Due to hackneyed bravado and overdone patriotism, war movies are usually poor choices to illustrate leadership lessons. However, The King’s Choice (Norwegian: Kongens nei, meaning “The King’s No”) a 2016 biographical war film written by Harald Rosenøw-Eeg and Jan Trygve Røyneland, and directed by Erik Poppe is well worth watching by those interested in improving their leadership abilities.
Accurately portrayed in the movie, Norwegian King Haakon VII demonstrated three prominent traits of highly successful leaders – the ability to lead without formal power, hands-on mentoring the next generation of leaders and making courageous decisions, even in the face of adverse personal risk.

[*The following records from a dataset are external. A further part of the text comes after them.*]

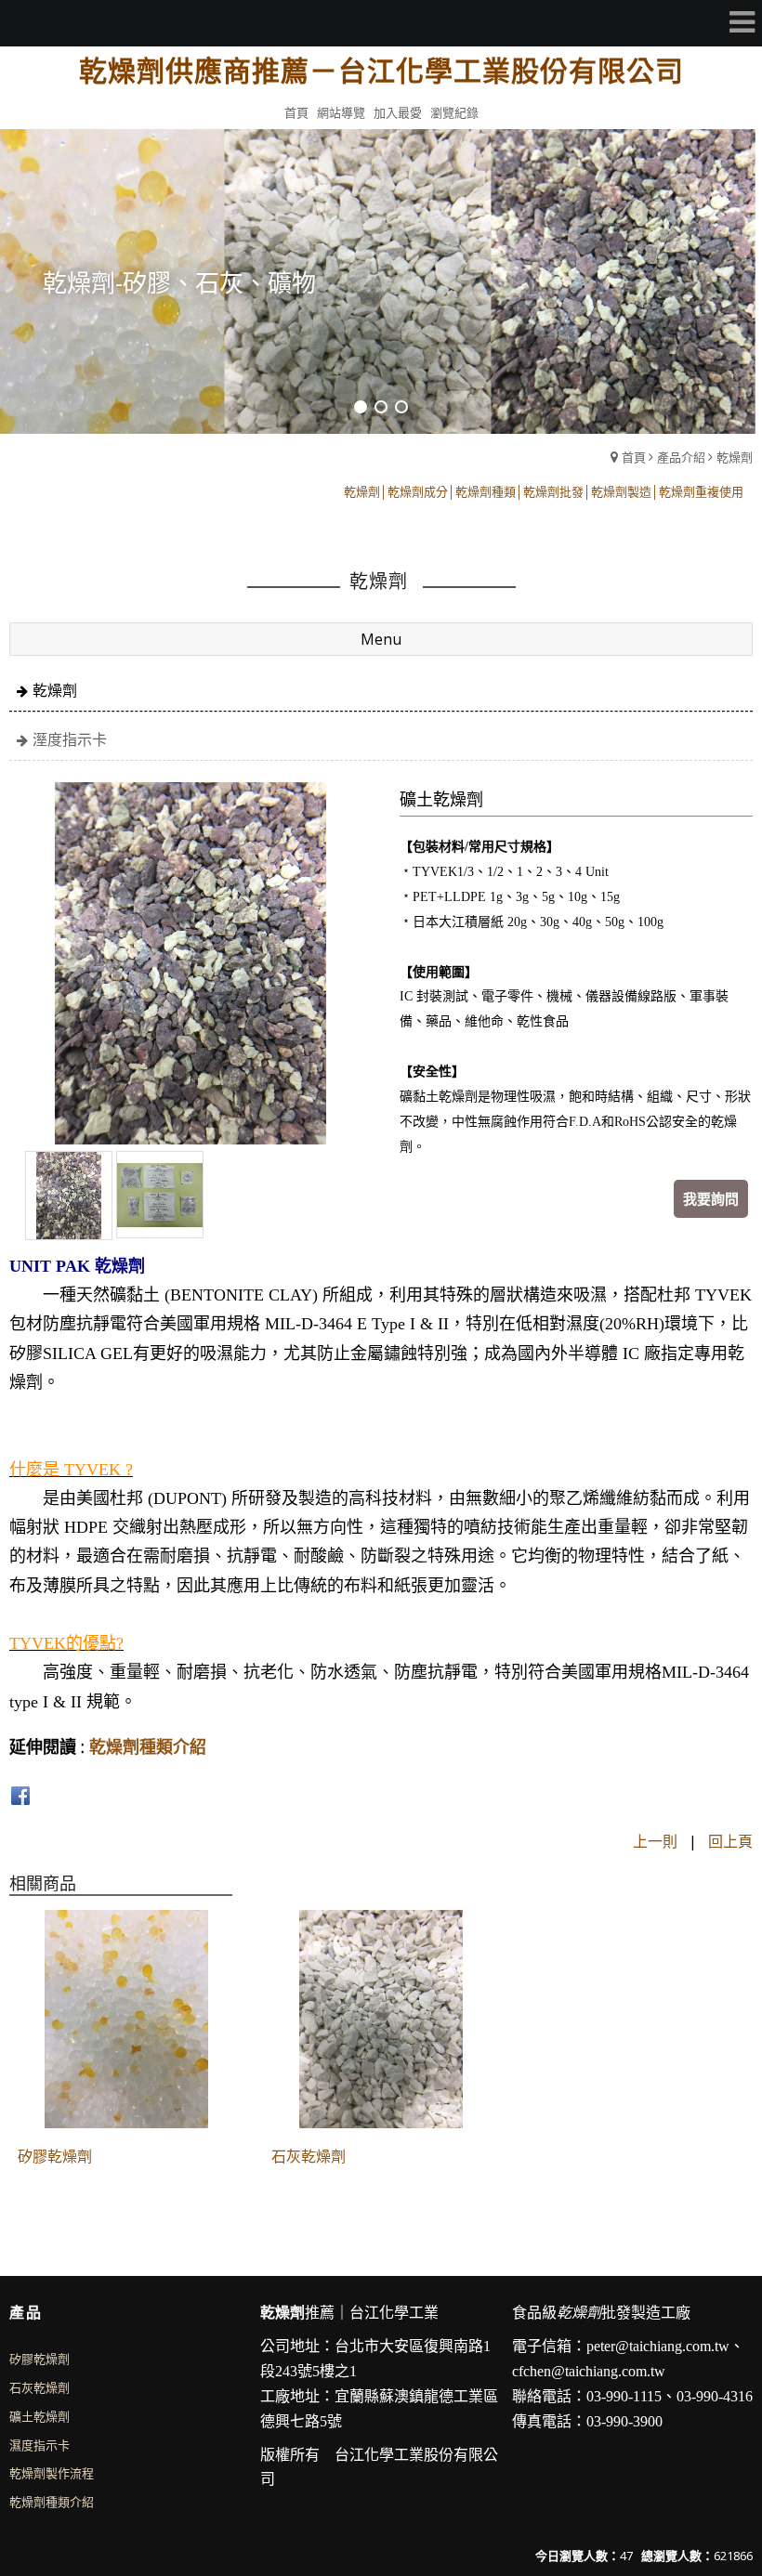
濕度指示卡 (39, 2445)
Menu (381, 639)
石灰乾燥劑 (308, 2156)
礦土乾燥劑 (39, 2416)
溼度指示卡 (70, 739)
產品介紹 (681, 457)
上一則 (655, 1841)
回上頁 (730, 1841)
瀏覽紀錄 (454, 112)
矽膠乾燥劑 (55, 2156)
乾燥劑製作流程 (51, 2473)
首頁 (634, 457)
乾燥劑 (734, 457)
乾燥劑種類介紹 (147, 1746)
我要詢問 (711, 1198)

Uniquely implemented, Norwegian royalty is only a 20th Century institution. In 1905, Norway separated from Sweden and elected by popular vote Christian Frederik Carl Georg Valdemar, a Danish prince as the first King of Norway. One of the few elected Kings, King Haakon VII, served as titular head of a constitutional, democratic government without any real power. However, during early April 1940 Nazi invasion, he masterfully demonstrated how to use moral authority and how to lead without formal power. While the Norwegian Parliament waivered, the King spoke his personal beliefs which galvanized lawmakers’ support of his views, and the members rallied around his steadfastness.

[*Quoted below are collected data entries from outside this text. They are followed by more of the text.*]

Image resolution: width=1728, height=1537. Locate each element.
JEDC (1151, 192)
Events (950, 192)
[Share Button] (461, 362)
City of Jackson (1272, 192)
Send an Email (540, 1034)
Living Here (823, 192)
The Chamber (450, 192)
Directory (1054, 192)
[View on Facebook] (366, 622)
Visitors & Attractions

Secondly, throughout the movie, the King kept his son and heir close to his side and patiently shared his thinking and decision criteria. When his son objected to a decision and counseled for a change in direction, the King laid out his rationale and why it was in the best interest of Norway. Further, the King gave direct and sometimes heated feedback and provided counsel on improving his son’s decision making. This one-on-one mentorship made the son a better leader. The son assumed the crown after his father’s death and served as a highly influential and widely popular monarch until his passing.

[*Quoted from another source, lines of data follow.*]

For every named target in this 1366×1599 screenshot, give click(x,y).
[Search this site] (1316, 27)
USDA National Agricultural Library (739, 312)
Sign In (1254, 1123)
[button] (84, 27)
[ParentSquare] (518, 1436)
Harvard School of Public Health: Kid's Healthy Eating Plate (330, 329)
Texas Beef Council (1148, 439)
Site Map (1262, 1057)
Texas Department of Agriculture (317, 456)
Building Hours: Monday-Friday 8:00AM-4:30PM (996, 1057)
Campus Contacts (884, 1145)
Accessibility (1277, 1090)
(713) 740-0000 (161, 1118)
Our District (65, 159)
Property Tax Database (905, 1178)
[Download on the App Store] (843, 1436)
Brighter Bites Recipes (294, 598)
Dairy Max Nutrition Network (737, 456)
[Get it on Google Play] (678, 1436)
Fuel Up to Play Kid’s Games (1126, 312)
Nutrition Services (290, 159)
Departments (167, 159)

Lastly, in the face of overwhelming Nazi forces, King Haakon VII made a highly courageous decision. Most importantly, he didn’t just put others at risk but made a personal life-impacting decision which placed himself and his family in imminent peril. In the end, he decided that long-term principles would endure over the current military threat and that future generations of Norwegians would greatly benefit by him not giving in and not legitimizing the Nazi puppet regime. With this stouthearted decision, he came down on the right side of history and Norwegians revere his brave stand against the Nazi’s and fascism.
I highly recommend that all students of leadership watch this movie and think about the King’s leadership style and actions. He exhibits three essential traits of outstanding leaders, leading without positional power, mentoring future leaders and making genuinely courageous decisions. As depicted in a high-quality film, King Haakon VII does all three extraordinarily well.